Item 3. | Quantitative and Qualitative Disclosures About Market Risk |
The following quantitative and qualitative information about market risk are supplementary to the quantitative and qualitative disclosures provided in the Partnership’s Annual Report on Form 10-K for the year ended December 31, 2010. As such, the information contained herein should be read in conjunction with the related disclosures in the Partnership’s Annual Report on Form 10-K for the year ended December 31, 2010.
The primary objective of the following information is to provide forward-looking quantitative and qualitative information about the Partnership’s potential exposure to market risks. The term “market risks,” insofar as it relates to currently anticipated transactions of the Partnership, refers to the risk of loss arising from changes in commodity prices and interest rates. These disclosures are not meant to be precise indicators of expected future losses, but rather as indicators of reasonably possible losses. This forward-looking information provides indicators of how the Partnership views and manages ongoing market risk exposures. None of the Partnership’s market risk sensitive instruments are entered into for speculative purposes.

| Request A |
Reproduce everything in the market risk disclosure from "The primary objective" down to "for speculative purposes.".
| Request B |
According to the market risk disclosure, changes in which two things give rise to the risk of loss that the term "market risks" refers to?

| Source material |
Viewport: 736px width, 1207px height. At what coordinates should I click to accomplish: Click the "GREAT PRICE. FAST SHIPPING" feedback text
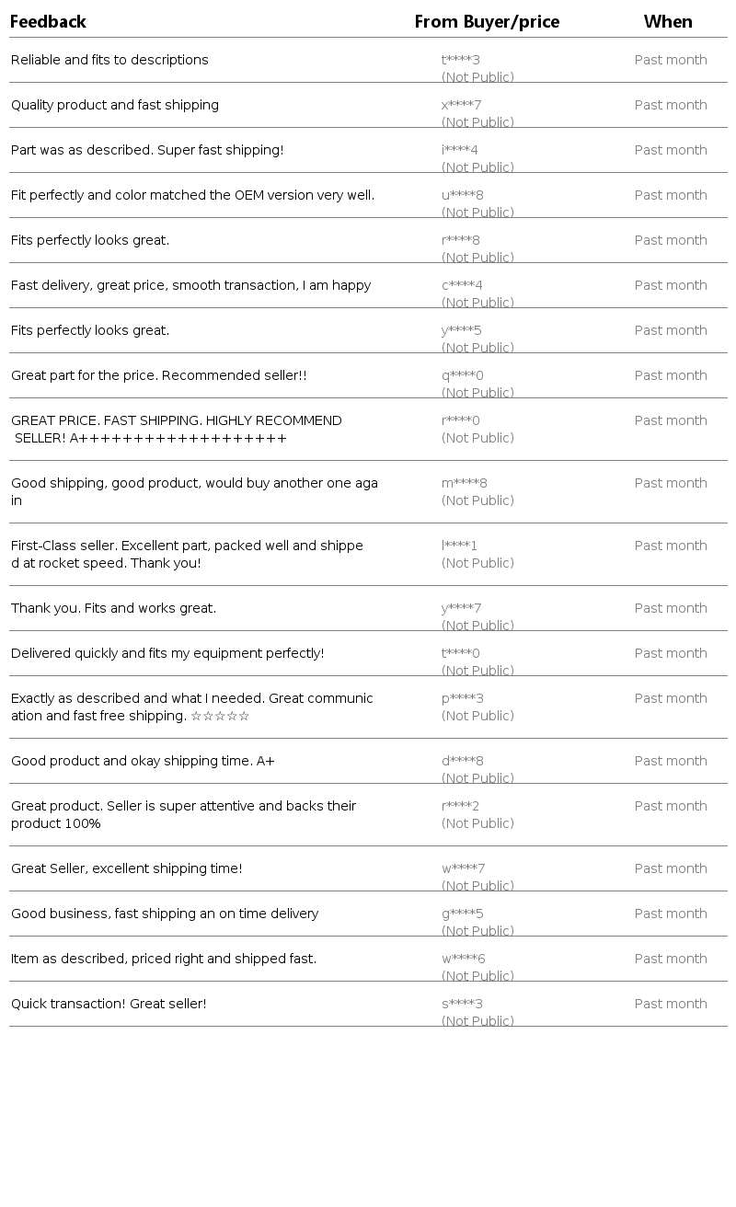(x=176, y=429)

| Task output A |
The primary objective of the following information is to provide forward-looking quantitative and qualitative information about the Partnership’s potential exposure to market risks. The term “market risks,” insofar as it relates to currently anticipated transactions of the Partnership, refers to the risk of loss arising from changes in commodity prices and interest rates. These disclosures are not meant to be precise indicators of expected future losses, but rather as indicators of reasonably possible losses. This forward-looking information provides indicators of how the Partnership views and manages ongoing market risk exposures. None of the Partnership’s market risk sensitive instruments are entered into for speculative purposes.

| Task output B |
Commodity prices and interest rates.